Em 1858, um dos muitos viajantes que percorreram o Brasil nessa época relatou sua viagem de Santos a São Paulo. Essa descrição, realizada apenas 3 anos antes da passagem da família Landgraf por ali, deve refletir bem o que eles viram. Segue abaixo uma parte do capítulo do livro  “Viagens pelas províncias de Santa Catarina, Paraná e S. Paulo” , de Robert Avé-Lallemant, publicado em Leipzig em 1859 e em S.Paulo em 1980 (Ed. Itatiaia/USP).

 

    Era 23 de setembro.  No fim do mês eu devia estar no Rio; dispunha, pois, de escasso tempo para uma viagem ao planalto e à capital da Província de São Paulo, a cerca de 11 léguas do porto de Santos.

    Completamente só, saí de Santos pelo meio dia, a cavalo, para a serra.  Forma a região, logo que se tem a cidade pelas costas, uma larga planície, freqüentemente um pântano coberto de arbustos frescos.  Em ambas as margens do caminho se vêem moitas irregulares como um debrum da grande estrado, até bem conservada.  No solo fervilhavam crustáceos rabicurtos, mas dentre o matagal se elevavam lindos jacarandás de flores azuis e outras bignoniáceas, algumas florescendo magnificamente; catléias inacessíveis muitas onagráceas e variadas melastomáceas

    Montado e observando a selvagem mas tão encantador emaranhado de plantas, o observador, se se aprofunda muito na contemplação, é machucado e incomodado pelos burros e mesmo comboios de carretas que passam pela estrada.
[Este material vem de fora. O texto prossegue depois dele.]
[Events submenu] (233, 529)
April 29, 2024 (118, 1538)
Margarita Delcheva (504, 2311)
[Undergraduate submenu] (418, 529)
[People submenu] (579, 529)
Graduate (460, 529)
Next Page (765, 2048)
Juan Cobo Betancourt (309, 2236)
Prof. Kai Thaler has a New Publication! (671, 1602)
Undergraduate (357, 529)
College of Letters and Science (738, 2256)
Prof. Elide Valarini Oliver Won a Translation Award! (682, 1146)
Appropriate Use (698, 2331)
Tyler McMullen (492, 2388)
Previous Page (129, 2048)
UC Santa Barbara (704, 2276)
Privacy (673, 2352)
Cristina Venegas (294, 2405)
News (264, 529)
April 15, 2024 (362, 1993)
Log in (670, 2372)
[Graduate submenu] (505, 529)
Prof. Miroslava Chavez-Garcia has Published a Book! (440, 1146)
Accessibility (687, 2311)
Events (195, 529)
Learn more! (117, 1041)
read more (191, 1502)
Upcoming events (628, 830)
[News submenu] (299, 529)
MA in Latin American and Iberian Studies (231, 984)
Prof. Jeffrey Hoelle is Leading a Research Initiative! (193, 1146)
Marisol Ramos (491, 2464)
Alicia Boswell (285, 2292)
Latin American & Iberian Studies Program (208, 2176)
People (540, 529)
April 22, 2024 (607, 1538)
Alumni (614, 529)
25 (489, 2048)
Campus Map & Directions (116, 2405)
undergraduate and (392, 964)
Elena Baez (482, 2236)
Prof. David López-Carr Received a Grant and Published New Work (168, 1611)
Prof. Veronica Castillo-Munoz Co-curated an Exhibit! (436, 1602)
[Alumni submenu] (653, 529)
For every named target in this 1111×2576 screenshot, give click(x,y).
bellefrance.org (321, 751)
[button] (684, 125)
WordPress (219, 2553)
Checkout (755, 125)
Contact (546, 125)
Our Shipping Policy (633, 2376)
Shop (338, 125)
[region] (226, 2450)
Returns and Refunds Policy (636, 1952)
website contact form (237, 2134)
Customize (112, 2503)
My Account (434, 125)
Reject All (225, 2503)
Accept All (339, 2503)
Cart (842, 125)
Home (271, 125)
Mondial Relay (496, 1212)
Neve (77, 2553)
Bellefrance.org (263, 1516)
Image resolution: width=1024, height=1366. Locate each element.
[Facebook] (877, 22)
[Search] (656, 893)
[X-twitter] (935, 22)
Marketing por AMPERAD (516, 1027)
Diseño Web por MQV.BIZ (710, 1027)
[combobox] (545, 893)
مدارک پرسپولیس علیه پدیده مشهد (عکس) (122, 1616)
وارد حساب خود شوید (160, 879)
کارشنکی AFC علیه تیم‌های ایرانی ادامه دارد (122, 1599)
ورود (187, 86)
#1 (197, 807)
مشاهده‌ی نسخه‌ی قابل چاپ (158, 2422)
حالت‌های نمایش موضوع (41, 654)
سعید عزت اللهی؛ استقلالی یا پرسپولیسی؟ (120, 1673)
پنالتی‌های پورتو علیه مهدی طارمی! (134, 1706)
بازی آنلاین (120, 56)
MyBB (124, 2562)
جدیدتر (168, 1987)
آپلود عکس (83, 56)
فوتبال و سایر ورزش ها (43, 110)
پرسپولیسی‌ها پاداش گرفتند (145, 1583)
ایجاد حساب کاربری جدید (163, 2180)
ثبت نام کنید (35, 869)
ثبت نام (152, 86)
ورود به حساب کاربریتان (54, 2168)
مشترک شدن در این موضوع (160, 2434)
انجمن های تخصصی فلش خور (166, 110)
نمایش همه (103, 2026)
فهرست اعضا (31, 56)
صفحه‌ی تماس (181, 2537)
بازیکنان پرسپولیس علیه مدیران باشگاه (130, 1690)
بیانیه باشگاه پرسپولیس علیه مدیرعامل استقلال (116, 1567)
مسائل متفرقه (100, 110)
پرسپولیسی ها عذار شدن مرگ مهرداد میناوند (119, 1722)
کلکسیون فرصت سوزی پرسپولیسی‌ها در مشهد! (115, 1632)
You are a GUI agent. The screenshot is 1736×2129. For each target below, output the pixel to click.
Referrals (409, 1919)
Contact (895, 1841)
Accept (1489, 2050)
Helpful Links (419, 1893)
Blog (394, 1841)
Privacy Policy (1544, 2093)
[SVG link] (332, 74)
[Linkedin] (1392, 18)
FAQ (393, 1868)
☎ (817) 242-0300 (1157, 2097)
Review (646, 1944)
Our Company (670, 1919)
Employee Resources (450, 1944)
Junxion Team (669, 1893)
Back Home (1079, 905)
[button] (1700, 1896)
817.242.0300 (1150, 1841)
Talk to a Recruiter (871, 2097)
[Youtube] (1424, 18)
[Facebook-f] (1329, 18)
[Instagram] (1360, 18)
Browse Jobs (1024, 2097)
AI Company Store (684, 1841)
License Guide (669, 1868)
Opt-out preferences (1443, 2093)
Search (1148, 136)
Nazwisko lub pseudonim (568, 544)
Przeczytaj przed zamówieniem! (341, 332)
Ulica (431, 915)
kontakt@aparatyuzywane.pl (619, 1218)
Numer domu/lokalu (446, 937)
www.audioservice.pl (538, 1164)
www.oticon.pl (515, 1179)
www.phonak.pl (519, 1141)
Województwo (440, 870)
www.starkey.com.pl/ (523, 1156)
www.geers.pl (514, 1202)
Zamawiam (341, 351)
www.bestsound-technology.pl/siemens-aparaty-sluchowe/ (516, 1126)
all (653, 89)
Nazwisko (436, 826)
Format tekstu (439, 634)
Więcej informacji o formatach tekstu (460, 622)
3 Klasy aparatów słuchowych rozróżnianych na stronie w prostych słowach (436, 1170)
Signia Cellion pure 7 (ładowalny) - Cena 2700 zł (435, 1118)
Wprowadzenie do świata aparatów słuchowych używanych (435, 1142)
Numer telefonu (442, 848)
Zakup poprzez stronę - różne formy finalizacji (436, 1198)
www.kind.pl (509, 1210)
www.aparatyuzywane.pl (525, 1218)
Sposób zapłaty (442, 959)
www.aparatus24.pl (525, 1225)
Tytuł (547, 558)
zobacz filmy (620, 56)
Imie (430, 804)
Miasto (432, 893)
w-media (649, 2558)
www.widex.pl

Só nas estradas da Europa, onde ainda não há estrada de ferro, se vê coisa semelhante. Involuntariamente pensava na estrada de Trieste a Laibach, antes de ser construída a estrada de ferro. A passos lentos arrastam os bois as rangedoras carretas e, a passos curtos, vão os burros debaixo de suas pesadas cargas. O número desses últimos animais sobe a 3.000 por dia.

    Sobre um braço de ligação entre a extremidade superior da Baía de Santos e o mar aberto em São Vicente, ao oeste da barra de Santos propriamente dita, há uma linda ponte de madeira sobre bem fundados pilares de pedra, um dos melhores trabalhos, no gênero, que vi no Brasil. Algumas horas depois encontramos o Cubatão, que desce da serra, com uma sólida ponte de madeira, coberta, onde cada burro paga uma taxa equivalente a quatro “groschen” de prata, o que, num ano, perfaz uma soma importante. Em conseqüência do vivo tráfego, formou-se junto da ponte um lugarejo, que, por enquanto, parece muito insignificante.

Quase como uma azinhaga segue a estrada entre duas colinas e abre-se em seguida em pequena planura, depois da qual se ergue, como gigantesca muralha, a Serra de São Paulo em escarpadas encostas.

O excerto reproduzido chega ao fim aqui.